◆ What is expected ◆
Please give back, word for word, only the lines starting at the one containing "Where should I click to: Open the 注册" and ending at the one containing "Switch to the SQL" within the material below.

◆ Given data ◆
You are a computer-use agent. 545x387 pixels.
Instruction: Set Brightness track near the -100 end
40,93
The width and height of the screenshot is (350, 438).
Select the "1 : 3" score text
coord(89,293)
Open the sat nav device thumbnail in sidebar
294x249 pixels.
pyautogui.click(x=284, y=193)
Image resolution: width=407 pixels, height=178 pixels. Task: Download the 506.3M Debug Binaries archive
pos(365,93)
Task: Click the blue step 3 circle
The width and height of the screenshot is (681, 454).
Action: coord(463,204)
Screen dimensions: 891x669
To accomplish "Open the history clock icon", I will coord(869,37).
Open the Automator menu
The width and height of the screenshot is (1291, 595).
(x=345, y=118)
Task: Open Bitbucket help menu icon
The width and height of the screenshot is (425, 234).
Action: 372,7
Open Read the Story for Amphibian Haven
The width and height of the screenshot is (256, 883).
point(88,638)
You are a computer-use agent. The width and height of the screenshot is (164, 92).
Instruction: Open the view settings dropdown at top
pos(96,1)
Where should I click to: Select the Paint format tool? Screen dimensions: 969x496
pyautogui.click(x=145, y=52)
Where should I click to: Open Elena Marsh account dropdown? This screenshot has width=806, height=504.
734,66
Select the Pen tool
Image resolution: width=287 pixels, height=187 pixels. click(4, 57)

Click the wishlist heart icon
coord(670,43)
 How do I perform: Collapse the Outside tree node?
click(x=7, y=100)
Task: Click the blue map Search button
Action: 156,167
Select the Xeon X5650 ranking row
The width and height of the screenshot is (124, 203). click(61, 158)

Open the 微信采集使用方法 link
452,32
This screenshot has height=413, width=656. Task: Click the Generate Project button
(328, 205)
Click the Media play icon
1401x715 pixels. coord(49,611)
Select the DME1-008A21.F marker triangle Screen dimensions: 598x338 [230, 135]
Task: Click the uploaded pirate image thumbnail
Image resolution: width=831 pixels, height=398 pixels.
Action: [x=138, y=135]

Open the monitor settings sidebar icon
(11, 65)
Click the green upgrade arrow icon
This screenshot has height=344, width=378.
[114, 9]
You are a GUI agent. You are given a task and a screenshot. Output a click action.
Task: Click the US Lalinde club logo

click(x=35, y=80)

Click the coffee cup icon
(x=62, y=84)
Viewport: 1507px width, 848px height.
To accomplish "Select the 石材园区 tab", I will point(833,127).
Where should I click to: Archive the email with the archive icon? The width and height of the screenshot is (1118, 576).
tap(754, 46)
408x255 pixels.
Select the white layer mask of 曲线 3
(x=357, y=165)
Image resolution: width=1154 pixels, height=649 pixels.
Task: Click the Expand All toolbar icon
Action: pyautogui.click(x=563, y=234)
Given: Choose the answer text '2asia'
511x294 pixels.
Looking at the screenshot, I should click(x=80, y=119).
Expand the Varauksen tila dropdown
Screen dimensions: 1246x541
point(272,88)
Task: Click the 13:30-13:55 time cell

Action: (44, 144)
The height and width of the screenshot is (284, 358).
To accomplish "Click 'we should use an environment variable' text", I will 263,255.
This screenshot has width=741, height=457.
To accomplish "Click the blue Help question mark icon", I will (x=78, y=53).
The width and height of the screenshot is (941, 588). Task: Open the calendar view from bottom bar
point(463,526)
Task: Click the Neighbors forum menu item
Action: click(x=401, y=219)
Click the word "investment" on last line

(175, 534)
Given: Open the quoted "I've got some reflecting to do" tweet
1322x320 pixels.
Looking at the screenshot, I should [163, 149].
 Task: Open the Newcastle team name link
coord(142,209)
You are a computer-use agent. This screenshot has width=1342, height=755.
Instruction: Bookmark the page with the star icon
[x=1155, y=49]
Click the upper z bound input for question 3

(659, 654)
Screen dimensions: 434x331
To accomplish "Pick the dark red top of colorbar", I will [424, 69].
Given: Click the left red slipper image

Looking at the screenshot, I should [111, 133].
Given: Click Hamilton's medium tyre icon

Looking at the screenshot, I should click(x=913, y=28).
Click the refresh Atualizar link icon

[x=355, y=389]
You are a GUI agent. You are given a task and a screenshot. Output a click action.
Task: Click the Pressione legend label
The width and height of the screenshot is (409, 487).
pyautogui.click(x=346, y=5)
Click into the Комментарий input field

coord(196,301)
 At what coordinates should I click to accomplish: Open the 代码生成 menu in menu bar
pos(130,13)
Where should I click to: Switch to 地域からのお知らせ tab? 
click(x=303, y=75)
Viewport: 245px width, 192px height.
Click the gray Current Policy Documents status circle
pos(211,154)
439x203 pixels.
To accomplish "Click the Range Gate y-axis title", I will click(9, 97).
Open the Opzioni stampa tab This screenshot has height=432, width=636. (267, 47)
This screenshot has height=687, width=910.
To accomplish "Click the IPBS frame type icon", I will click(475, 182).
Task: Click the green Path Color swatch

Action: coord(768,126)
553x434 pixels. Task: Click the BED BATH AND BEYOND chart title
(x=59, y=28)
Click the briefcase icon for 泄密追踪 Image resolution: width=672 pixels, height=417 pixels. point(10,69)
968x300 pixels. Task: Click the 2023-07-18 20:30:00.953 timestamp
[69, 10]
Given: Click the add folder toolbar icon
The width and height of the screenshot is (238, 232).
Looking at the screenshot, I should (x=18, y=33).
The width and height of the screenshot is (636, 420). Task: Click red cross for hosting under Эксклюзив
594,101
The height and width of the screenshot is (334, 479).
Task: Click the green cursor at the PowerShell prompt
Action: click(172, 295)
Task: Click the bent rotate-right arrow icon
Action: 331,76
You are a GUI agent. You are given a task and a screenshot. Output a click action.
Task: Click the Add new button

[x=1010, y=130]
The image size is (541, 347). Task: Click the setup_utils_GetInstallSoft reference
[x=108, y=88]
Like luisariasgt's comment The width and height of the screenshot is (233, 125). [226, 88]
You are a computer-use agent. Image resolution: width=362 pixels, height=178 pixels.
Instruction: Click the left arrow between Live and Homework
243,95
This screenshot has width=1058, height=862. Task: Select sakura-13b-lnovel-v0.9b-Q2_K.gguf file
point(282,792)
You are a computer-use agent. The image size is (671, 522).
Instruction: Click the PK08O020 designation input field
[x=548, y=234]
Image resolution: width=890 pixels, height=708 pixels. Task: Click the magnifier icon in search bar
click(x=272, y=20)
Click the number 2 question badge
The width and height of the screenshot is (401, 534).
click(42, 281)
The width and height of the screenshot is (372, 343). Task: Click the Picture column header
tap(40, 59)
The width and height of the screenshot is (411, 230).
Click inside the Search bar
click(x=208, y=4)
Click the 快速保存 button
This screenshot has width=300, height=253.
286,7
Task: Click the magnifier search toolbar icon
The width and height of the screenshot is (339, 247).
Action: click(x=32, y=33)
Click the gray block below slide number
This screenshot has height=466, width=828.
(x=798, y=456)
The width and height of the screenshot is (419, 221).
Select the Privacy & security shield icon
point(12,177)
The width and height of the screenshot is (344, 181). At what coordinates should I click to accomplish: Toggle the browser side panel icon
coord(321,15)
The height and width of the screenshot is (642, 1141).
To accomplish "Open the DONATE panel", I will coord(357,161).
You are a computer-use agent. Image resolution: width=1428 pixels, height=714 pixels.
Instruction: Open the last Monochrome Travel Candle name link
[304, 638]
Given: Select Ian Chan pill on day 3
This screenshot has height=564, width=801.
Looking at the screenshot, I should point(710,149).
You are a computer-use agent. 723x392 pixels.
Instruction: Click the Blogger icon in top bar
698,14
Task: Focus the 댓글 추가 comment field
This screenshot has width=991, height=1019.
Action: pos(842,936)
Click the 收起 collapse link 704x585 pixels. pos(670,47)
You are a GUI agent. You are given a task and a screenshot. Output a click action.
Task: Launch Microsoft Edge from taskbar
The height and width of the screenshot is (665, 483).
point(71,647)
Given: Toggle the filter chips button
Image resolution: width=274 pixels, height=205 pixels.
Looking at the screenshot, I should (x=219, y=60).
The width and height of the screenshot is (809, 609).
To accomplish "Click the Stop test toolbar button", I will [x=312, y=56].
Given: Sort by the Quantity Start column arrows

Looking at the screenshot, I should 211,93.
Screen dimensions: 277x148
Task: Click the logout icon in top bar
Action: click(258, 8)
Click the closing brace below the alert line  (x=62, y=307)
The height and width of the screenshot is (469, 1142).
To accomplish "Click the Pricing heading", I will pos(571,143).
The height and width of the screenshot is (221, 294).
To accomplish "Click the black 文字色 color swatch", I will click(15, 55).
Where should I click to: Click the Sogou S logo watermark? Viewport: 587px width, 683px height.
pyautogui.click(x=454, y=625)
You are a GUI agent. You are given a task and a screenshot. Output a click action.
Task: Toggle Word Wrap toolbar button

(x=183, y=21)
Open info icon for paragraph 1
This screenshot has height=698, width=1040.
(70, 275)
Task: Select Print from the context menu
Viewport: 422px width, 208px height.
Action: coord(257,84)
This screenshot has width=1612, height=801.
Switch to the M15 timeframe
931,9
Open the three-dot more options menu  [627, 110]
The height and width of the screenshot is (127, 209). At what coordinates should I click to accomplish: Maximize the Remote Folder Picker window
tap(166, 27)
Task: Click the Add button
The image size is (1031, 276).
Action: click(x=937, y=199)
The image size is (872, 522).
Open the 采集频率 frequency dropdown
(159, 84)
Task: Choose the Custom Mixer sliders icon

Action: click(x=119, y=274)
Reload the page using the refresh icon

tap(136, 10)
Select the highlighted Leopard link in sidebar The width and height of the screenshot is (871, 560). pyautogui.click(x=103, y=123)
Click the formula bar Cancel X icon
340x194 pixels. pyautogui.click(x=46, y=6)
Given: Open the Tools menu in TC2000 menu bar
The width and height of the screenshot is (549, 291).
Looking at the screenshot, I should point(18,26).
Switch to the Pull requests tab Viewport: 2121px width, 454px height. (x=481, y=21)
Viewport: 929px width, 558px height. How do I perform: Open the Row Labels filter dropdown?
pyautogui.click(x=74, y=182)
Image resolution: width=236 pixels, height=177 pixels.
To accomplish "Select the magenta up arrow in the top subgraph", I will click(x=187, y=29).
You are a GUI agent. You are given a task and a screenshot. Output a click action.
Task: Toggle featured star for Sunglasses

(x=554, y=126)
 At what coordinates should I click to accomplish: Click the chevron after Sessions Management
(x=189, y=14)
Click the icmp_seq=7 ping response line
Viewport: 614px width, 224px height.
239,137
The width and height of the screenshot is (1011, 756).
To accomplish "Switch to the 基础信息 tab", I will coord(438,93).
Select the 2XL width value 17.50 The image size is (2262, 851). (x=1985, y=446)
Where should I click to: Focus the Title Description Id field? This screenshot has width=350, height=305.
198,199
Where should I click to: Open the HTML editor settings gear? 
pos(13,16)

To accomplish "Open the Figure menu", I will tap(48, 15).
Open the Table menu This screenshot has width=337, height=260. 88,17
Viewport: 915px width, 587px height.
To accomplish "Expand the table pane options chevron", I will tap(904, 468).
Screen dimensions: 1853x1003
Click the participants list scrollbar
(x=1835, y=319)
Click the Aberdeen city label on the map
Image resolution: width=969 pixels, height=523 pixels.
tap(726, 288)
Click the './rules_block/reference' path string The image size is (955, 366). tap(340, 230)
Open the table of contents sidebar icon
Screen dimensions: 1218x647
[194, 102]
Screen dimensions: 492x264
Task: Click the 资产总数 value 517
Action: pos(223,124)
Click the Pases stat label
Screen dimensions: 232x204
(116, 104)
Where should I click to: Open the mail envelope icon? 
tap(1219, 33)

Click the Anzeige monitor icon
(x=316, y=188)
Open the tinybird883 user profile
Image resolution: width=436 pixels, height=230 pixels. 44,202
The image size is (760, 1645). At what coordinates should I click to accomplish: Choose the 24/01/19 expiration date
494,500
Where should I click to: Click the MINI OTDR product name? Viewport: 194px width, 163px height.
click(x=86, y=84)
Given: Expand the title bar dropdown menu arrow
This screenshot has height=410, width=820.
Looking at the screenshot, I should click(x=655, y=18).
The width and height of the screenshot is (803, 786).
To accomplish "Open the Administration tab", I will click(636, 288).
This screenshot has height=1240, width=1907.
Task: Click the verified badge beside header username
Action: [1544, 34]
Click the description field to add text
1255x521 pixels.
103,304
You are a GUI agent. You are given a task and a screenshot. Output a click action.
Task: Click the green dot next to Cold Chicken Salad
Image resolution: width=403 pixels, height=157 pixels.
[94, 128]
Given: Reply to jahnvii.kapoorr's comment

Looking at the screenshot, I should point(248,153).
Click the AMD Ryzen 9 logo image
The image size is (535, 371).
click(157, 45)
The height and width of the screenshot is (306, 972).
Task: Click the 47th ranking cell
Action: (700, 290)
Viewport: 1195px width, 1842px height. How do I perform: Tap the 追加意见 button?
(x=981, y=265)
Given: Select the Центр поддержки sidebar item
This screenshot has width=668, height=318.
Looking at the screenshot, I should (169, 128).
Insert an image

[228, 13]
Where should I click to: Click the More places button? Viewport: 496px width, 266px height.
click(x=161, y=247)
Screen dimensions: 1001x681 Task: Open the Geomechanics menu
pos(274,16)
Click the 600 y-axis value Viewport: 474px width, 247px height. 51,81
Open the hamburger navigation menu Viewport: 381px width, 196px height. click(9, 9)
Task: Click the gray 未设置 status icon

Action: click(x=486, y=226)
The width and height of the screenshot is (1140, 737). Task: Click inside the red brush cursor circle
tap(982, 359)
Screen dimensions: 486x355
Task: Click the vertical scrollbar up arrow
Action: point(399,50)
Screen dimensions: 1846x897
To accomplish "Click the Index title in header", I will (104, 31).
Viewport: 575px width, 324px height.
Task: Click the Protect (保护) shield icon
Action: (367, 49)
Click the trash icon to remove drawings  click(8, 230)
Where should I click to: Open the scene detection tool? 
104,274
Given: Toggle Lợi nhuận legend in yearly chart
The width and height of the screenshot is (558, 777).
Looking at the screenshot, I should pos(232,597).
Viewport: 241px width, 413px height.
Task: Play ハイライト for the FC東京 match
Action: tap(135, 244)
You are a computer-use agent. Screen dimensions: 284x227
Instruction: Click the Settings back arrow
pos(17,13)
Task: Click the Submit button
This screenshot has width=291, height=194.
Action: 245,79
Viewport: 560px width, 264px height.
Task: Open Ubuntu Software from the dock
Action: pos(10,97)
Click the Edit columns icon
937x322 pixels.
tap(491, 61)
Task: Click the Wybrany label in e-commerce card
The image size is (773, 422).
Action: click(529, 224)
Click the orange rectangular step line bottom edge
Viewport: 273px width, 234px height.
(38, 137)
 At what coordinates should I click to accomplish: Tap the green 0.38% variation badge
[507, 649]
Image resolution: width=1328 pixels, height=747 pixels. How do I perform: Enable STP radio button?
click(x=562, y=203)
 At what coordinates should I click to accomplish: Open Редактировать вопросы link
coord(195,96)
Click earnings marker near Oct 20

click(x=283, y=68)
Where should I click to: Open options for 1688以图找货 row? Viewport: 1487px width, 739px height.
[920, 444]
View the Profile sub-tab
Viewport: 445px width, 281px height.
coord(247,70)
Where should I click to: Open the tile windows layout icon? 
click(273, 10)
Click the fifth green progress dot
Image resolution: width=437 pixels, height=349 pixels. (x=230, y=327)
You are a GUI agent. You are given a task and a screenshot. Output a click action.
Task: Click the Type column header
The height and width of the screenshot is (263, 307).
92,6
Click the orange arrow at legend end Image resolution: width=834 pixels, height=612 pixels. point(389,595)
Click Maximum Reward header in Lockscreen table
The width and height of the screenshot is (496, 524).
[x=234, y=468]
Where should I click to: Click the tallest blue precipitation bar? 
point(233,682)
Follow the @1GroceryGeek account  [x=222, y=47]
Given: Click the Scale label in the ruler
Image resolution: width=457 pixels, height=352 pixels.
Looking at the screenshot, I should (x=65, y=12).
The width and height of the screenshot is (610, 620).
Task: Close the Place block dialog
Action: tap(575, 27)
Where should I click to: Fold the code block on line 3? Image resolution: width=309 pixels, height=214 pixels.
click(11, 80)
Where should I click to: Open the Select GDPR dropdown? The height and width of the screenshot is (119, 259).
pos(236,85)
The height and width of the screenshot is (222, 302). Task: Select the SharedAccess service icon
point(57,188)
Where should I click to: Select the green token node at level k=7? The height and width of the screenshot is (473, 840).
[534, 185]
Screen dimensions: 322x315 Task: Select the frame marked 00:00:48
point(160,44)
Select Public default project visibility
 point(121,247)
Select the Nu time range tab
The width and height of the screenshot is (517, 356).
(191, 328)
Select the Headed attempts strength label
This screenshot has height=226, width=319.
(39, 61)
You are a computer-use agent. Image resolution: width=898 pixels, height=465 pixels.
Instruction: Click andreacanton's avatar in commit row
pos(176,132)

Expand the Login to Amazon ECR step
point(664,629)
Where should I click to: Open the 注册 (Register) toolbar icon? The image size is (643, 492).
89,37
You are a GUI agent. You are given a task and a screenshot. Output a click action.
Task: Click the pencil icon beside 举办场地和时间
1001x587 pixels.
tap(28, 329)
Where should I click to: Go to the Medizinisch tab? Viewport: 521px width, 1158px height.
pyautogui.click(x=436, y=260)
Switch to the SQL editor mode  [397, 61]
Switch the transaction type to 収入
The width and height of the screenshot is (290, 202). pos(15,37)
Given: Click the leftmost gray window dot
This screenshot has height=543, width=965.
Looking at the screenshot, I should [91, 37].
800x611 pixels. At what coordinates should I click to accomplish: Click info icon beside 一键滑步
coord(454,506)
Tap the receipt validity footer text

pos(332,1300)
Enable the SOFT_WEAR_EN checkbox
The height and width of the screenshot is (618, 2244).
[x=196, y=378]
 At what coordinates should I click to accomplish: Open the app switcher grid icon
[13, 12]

◆ Answer to this exercise ◆
Where should I click to: Open the 注册 (Register) toolbar icon? The image size is (643, 492).
89,37
You are a GUI agent. You are given a task and a screenshot. Output a click action.
Task: Click the pencil icon beside 举办场地和时间
1001x587 pixels.
tap(28, 329)
Where should I click to: Go to the Medizinisch tab? Viewport: 521px width, 1158px height.
pyautogui.click(x=436, y=260)
Switch to the SQL editor mode  [397, 61]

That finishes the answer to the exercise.